I drove down to the water’s edge and spent a few minutes admiring the views before setting off again. Canyon Lake, where the Apache Trail first reaches the Salt River, is just 8 km east of where I was as the crow flies, although it’s more like 14 km as the Salt River flows. However, neither flying nor paddling up the river were options, so I was back on the Bush Highway.

From Saguaro Lake, the road runs west out of the mountains, roughly following the line of the Salt River. I could have taken it all the way to its junction with SR 202, then taken that US 60 to Apache Junction. Instead, I cut south over Usery Mountain on the Usery Pass Road, a wonderful drive which brought me out on the northern edge of Mesa. From here, it was a simple job to drive east along Brown Road and Lost Dutchman Boulevard, skirting the northern edge of Apache Junction until I picked up the Apache Trail.

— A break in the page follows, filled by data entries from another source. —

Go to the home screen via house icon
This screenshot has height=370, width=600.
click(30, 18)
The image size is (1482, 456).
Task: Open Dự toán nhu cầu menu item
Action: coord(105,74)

This was the first time I’d approached the Superstition Mountains from this direction and it was amazing how abruptly they seemed to rise up from an otherwise flat landscape, something that was even more apparent when I flew over the area almost exactly a year later on my way from Phoenix to Portland, Maine.

I was already familiar with the drive in and the climb up and over Apache Gap, so I didn’t stop this time, but if you want, you can look at the photos from first drive in 2018. From Apache Gap, the road drops down to Canyon Lake and, just as I did when I drove the Apache Trail from end-to-end in 2018, I couldn’t resist pulling over at Canyon Lake Vista for my first view of the lake.  Back then it was four o’clock in the afternoon by the time I reached the vista, whereas this time it was a much more reasonable 13:30, the drive from Saguaro Lake having taken 45 minutes, my roundabout route covering a mere 50 km…

You can see what I got up to at Canyon Lake and beyond after the gallery.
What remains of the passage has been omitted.